At 13:04 UTC we started noticing a higher number of 502 Bad Gateway errors which were affecting loading the web UI for serverdensity.io accounts. This was not affecting alerts processing, payload postbacks, service monitoring, the mobile apps or log storage.
Shortly before the errors were detected, we had deployed a change to production to enable a new LiveChat widget as part of our plan to expand and improve our customer support. Along with adding the widget into the UI, we had to make some changes to our Content Security Policy (CSP) headers. This provides a whitelist of external resources that are allowed to be loaded by the UI. By default, no external resources are allowed unless specifically whitelisted. This is to prevent malicious code injection in the event of a XSS vulnerability in our app, and is part of the multiple layers of security we have.

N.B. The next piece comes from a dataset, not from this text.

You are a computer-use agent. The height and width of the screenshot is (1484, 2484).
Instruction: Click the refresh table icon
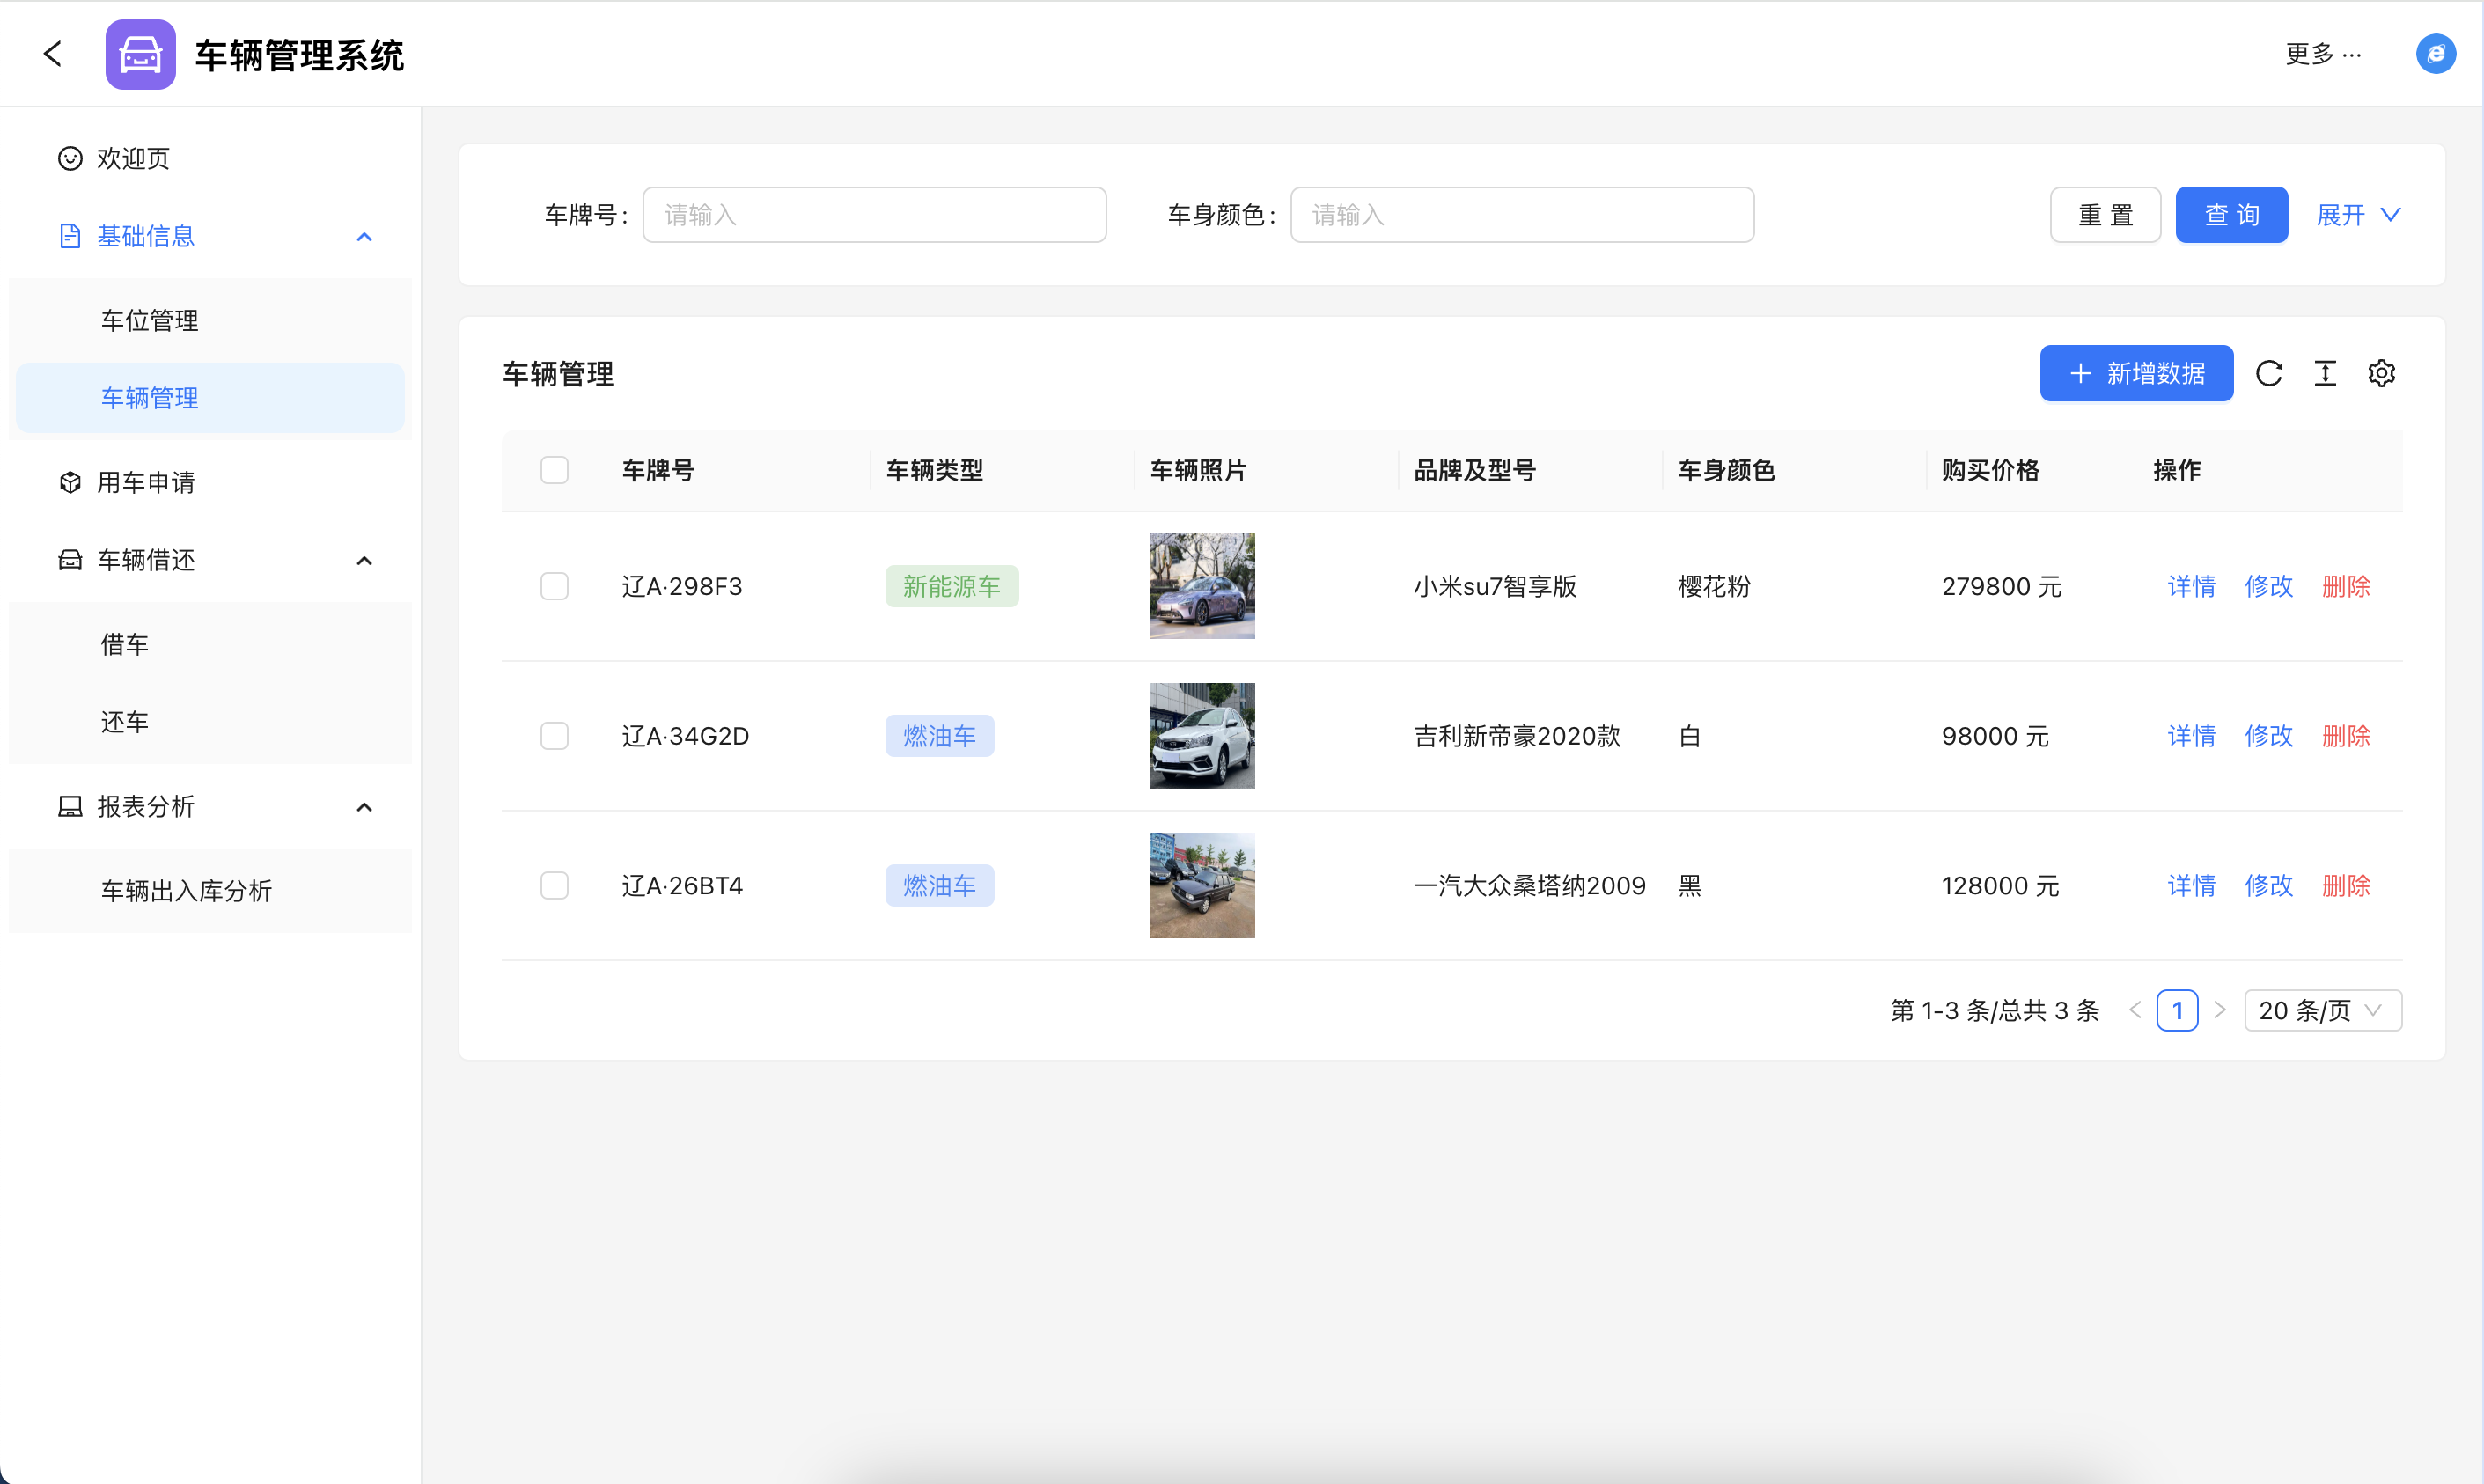click(x=2268, y=374)
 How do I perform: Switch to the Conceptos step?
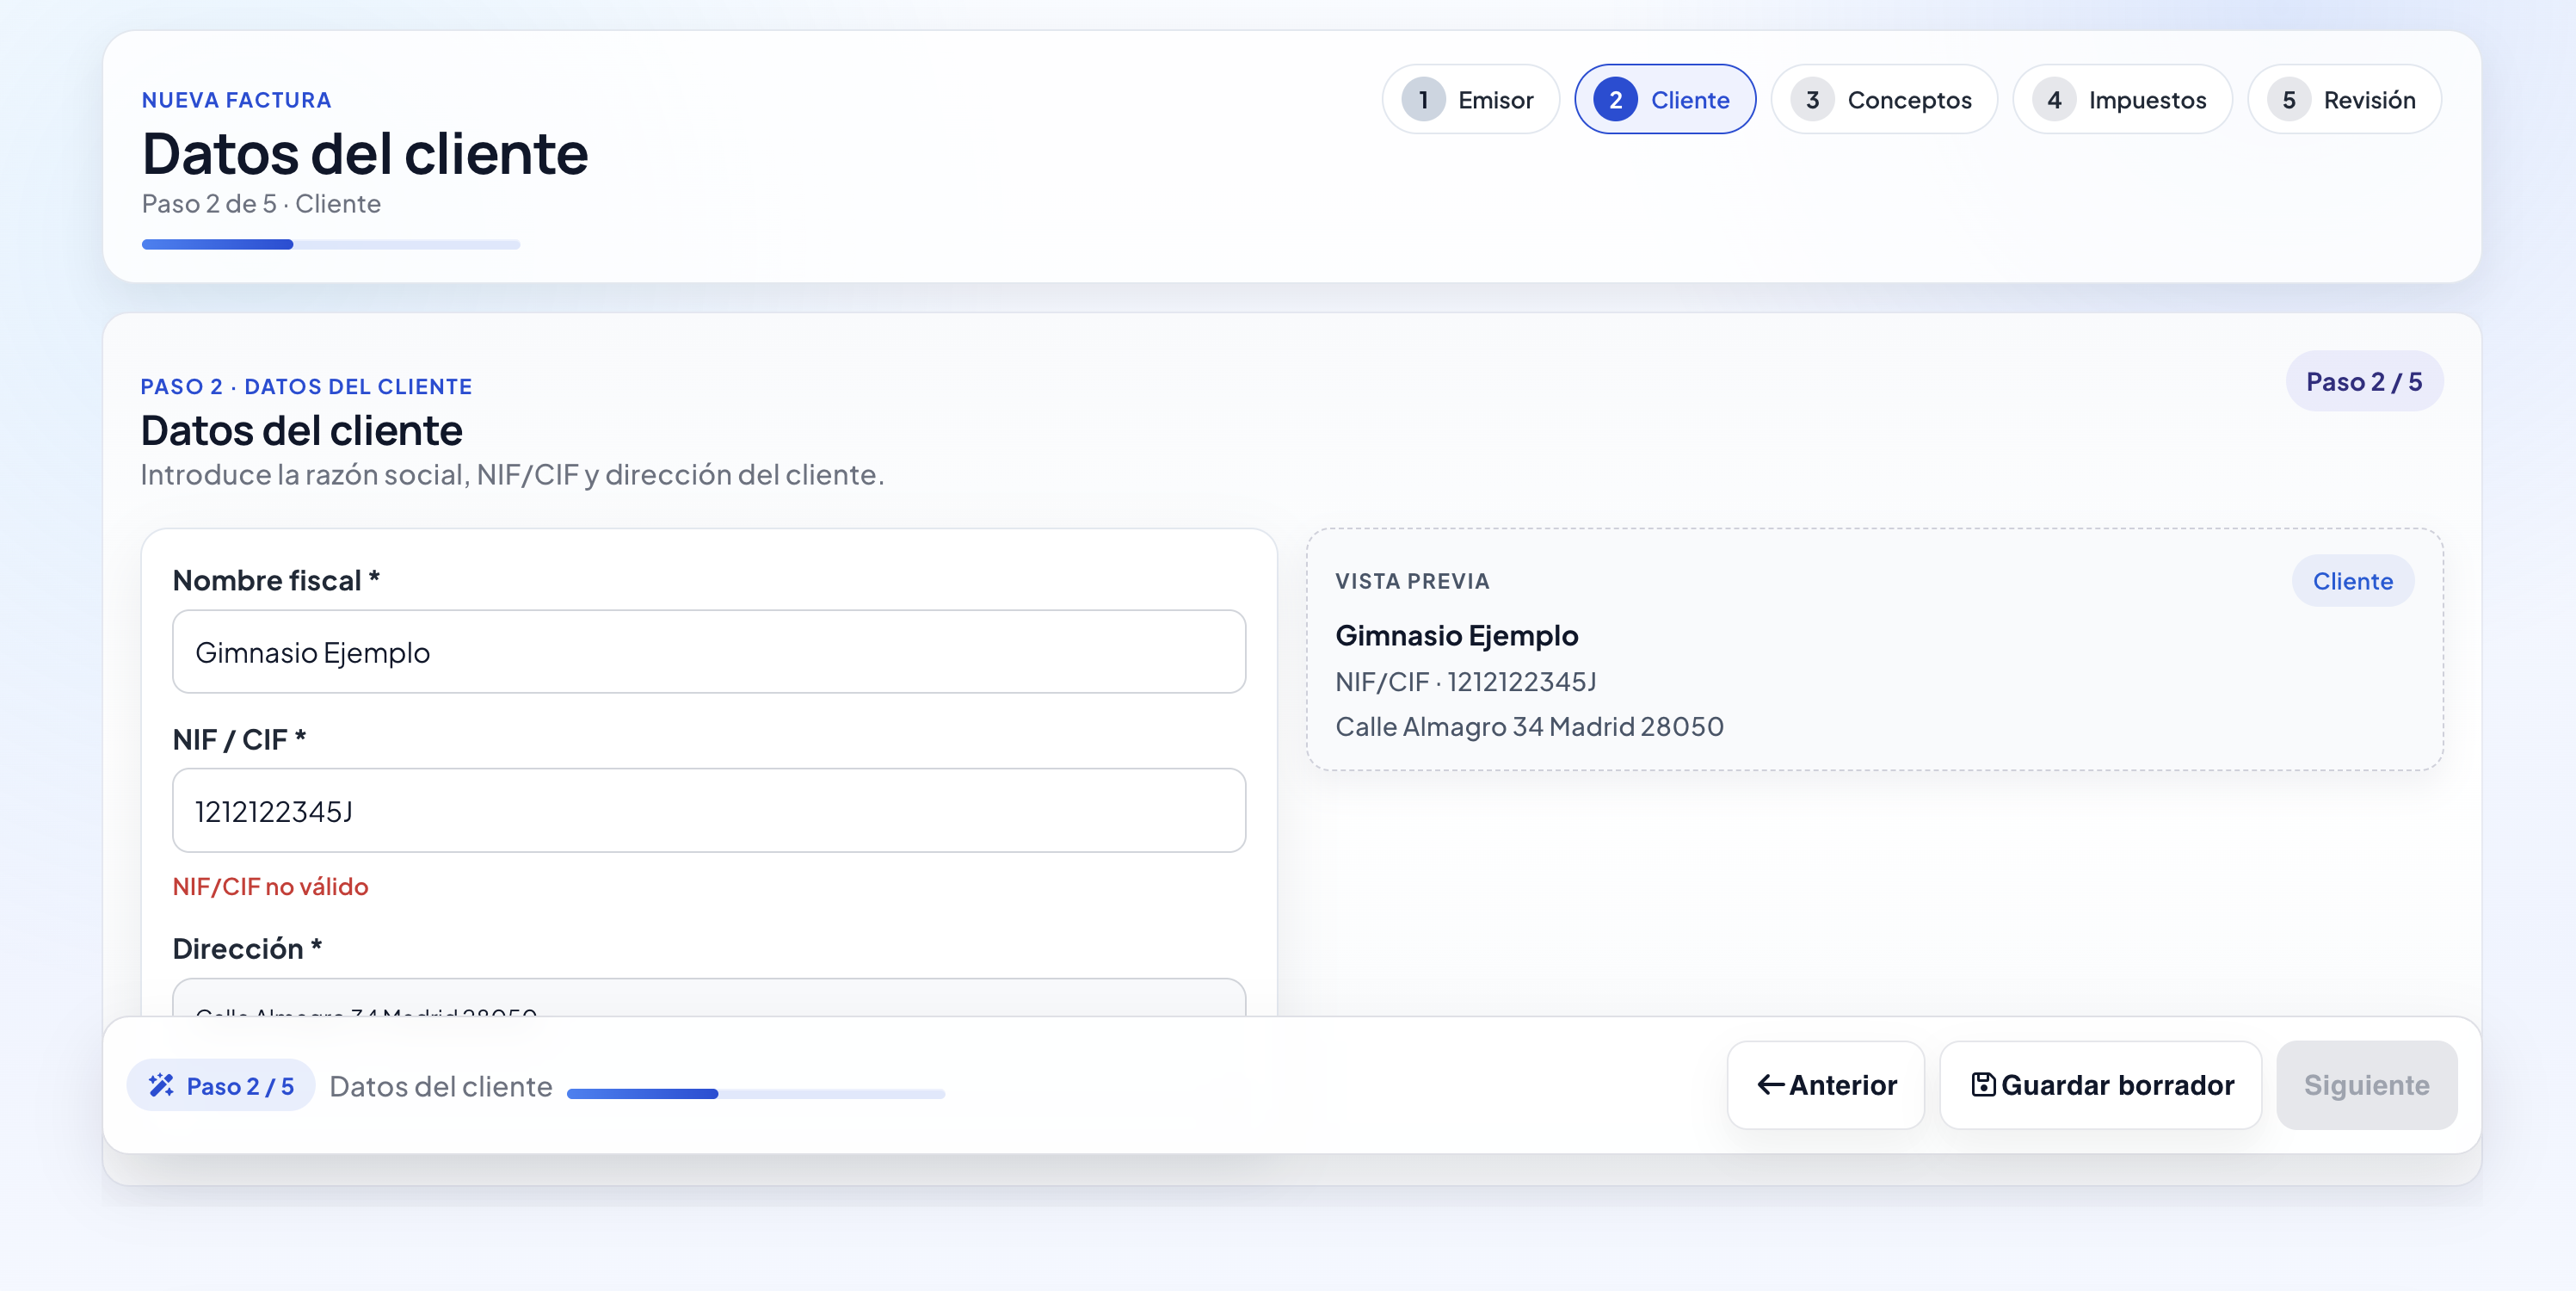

After some investigation, it turned out that for some browsers, the CSP header was too long for Nginx's header limit. This was causing Nginx to consider the backend server as down. We use Nginx as a load balancer so as it marked each backend down in turn, it eventually exhausted the pool of available backends. This would cause an intermittent 502 Bad Gateway error which would only last for a short time because the bad gateways would quickly "recover" and become available again.
We had seen a similar problem in our staging environment for the same CSP change several months ago, so were able to quickly identify this as the cause. For this change, none of our test browsers caused such large headers which is why this was not picked up during testing.
We applied a manual fix directly to production at 13:18 UTC, which resolved the errors for all users.
A full fix to code was then tested on one production load balancer around 14:20 and the final version released at 18:44 UTC. Total time for the intermittent errors was around 30 minutes.
As a result of this incident, we have improved our documentation around the CSP headers and removed some old, unused headers that had recently been disabled in production but not removed completely from the header. We will also be building a set of automated tests as part of our UI test suite to measure the header size and fail the build if it is too large.